Gainsight’s adoption of “customer success” was borne from CEO Nick Mehta’s exposure to Salesforce’s internal customer success team. Nick’s function was to take a niche industry term, already firmly in use, and connect it to a narrative bigger and broader than any single company.
Zuora didn’t invent the SaaS model, HubSpot didn’t invent content marketing, and Gainsight didn’t invent customer success. In each industry, the kernel of truth already existed—these companies managed simply to surface, polish and promote it.
History Is Written by the Writers
Content is necessary but not sufficient for category creation—whitepapers and articles alone can’t brute-force social change.
Instead, content marketing’s crucial function is to shape, translate and advocate for the shift. It turns a formless cloud of ideas and observations into something concrete and tangible. It provides the shared language required to unite people around a common belief.
In service of that goal, successful companies follow a similar set of principles to stake their claim over an emergent category:
Develop internal consistency. It’s necessary to live and breathe concepts internally before broadcasting them to the wider world—as RingCentral VP of Marketing Morgan Norman says, adoption has to come from the bottom-up. This is true of all forms of content marketing but especially true of category creation: consistency and sincerity are key, and any glimmer of dissent or confusion (“Is it event lead capture or event lead management?”) weakens the impact of the message.

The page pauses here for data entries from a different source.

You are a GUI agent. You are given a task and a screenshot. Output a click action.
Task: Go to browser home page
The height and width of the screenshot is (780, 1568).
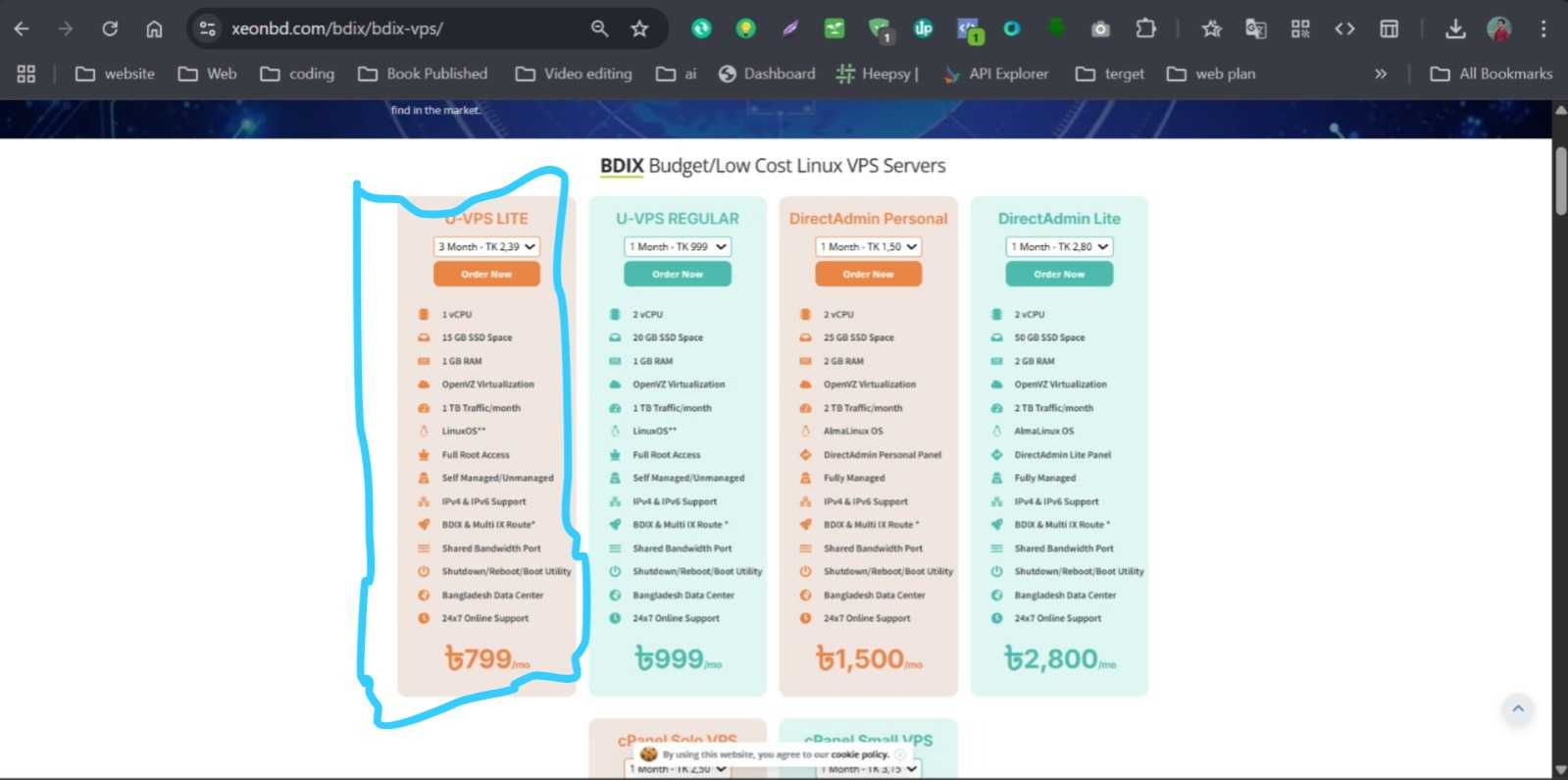[x=154, y=28]
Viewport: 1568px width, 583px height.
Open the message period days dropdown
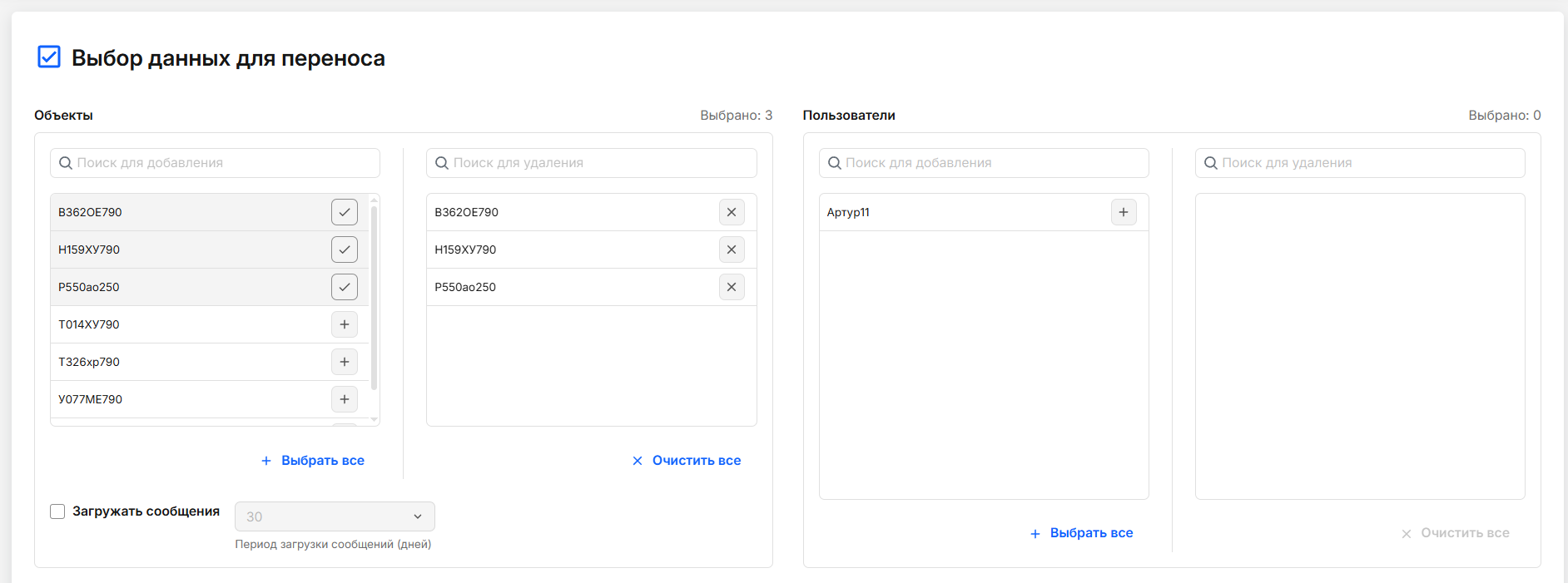(x=335, y=516)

Coin pithy monikers to describe existing concepts.Movement-first content allows companies to draw discrete lines around familiar but undefined concepts. These clear, memorable terms serve as a streamlined focal point: “mounting frustration with outbound marketing,” “growing adoption of content marketing” and “longer customer relationships” are reduced simply to “inbound marketing.”
Paint a picture of inevitability. HubSpot’s history of marketing and Copper’s rise of the relationship era read like historical treatments: the emergence of the new category is painted as inevitable, with a strong narrative thread woven between the disparate events that led to the term’s coining.
Villainize the competition. Creating a hero of your own product category is important but so too is the villainizing of some malevolent “other”—normally the incumbent legacy solution, be it a spreadsheet, a competing product or an older methodology.
There is no playbook for identifying the next “big trend"; but as Zuora et al. prove, there is a playbook for codifying and popularizing it.
Perception and Tenacity
The idea that category creators are uniquely farsighted is itself a product of their art. There’s nothing mystical about their success: category creators are innately in-tune with their industry, capable of spotting a cresting trend before it breaks and doggedly tenacious in their pursuit of it.
Above all, they realize that category creation is an act of sincere belief, coupled with support from marketing—and not the other way around. Lasting categories don’t come from marketing exercises, but great marketing is necessary to cement a category.